> [Detalles de la tarea] Resume en dos oraciones el texto sobre perder el tiempo por educación.

> [Texto de origen]

● ● ● ● ●

Muchas veces tengo la sensación de que por delicadeza, una forma de educación, he perdido muchas cosas en mi vida. Quizá no hayan sido tantas, es posible que no muy importantes, pero una, dos, tres, mil veces he tenido la sensación de perder el tiempo. De dedicar el tiempo llamado libre -incluso el otro, el que no es libre, el atado al deber, a las obligaciones, a los trabajos y los días- a cosas, gentes, conversaciones, entretenimientos y otros menesteres que me interesaban entre poco y nada. Pero uno, por la educación, la costumbre o los hábitos sociales, termina haciendo lo contrario de lo que desea. Muchas veces me propongo no hacer caso a la cantidad de “pesados” que uno se va tropezando en su vida. No siempre lo consigo. Es más, yo diría que casi nunca. Admiro a los que se saben liberar de los “plastas”. No conozco el truco.

Por educación muchas veces no decimos lo que pensamos. Incluso decimos lo contrario de lo que pensamos. Por educación no somos críticos. Incluso no criticamos al crítico que tantos méritos hace. Por educación, por delicadeza, perdemos nuestro tiempo.

● ● ● ● ●

> [Datos proporcionados]
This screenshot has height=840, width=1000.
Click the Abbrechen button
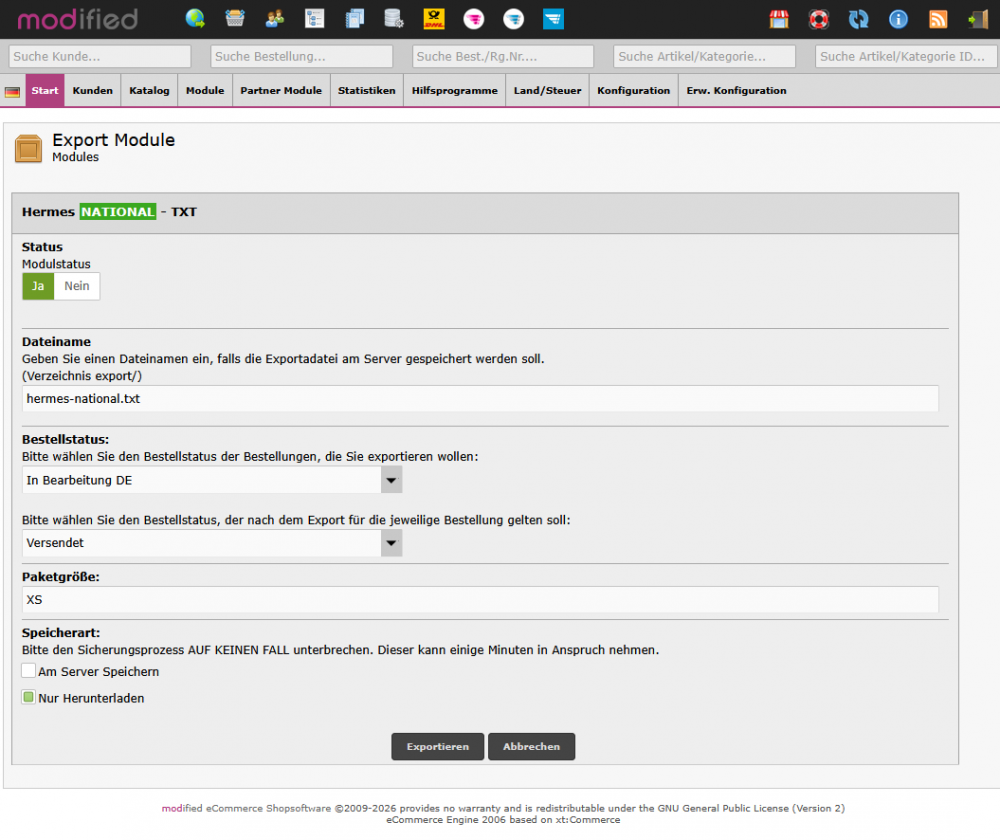point(531,747)
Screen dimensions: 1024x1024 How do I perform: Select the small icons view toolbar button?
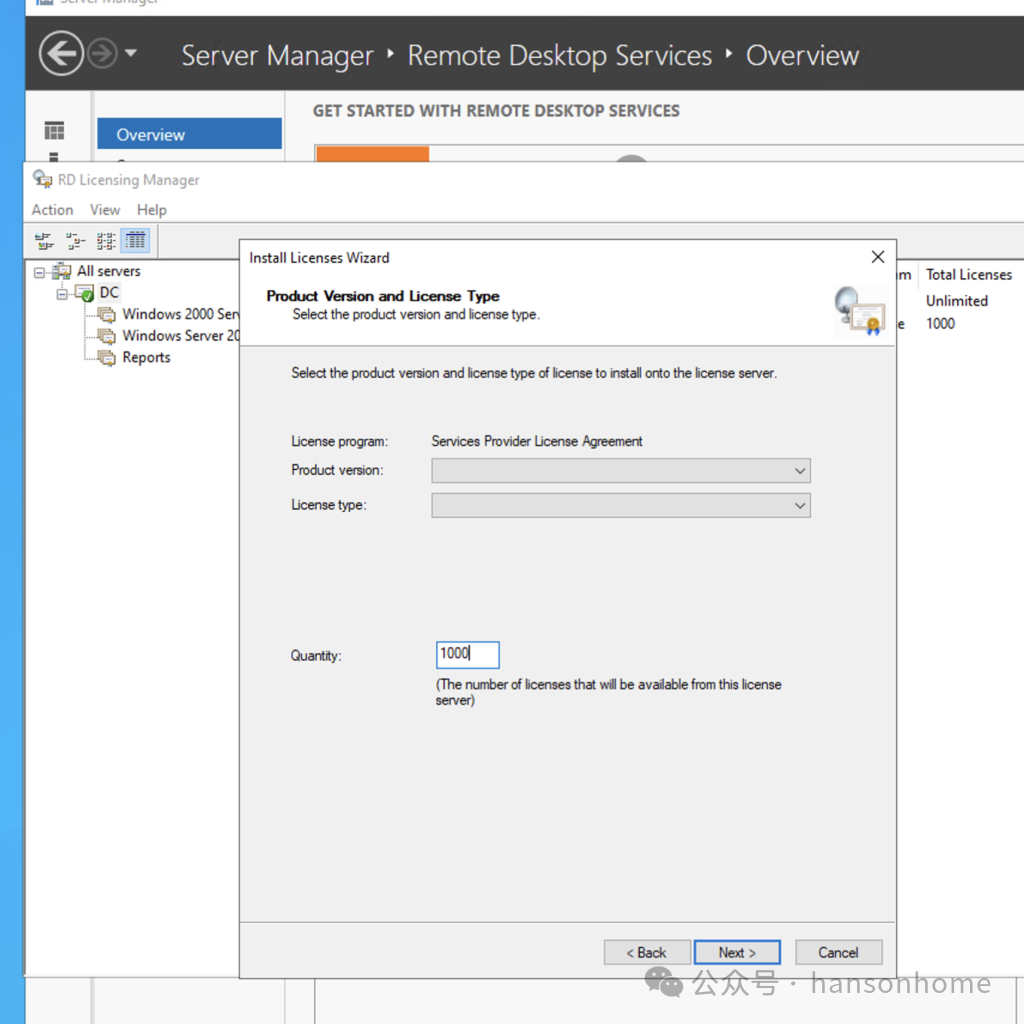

● ● ● ● ●

> [Respuesta a la tarea] Quien escribe siente que, por delicadeza y educación, ha perdido mucho tiempo en cosas, gente y conversaciones que le interesaban poco o nada, y que, aunque se propone no hacer caso a los pesados, casi nunca lo consigue. Por educación muchas veces no decimos lo que pensamos, incluso decimos lo contrario, no somos críticos y así perdemos nuestro tiempo.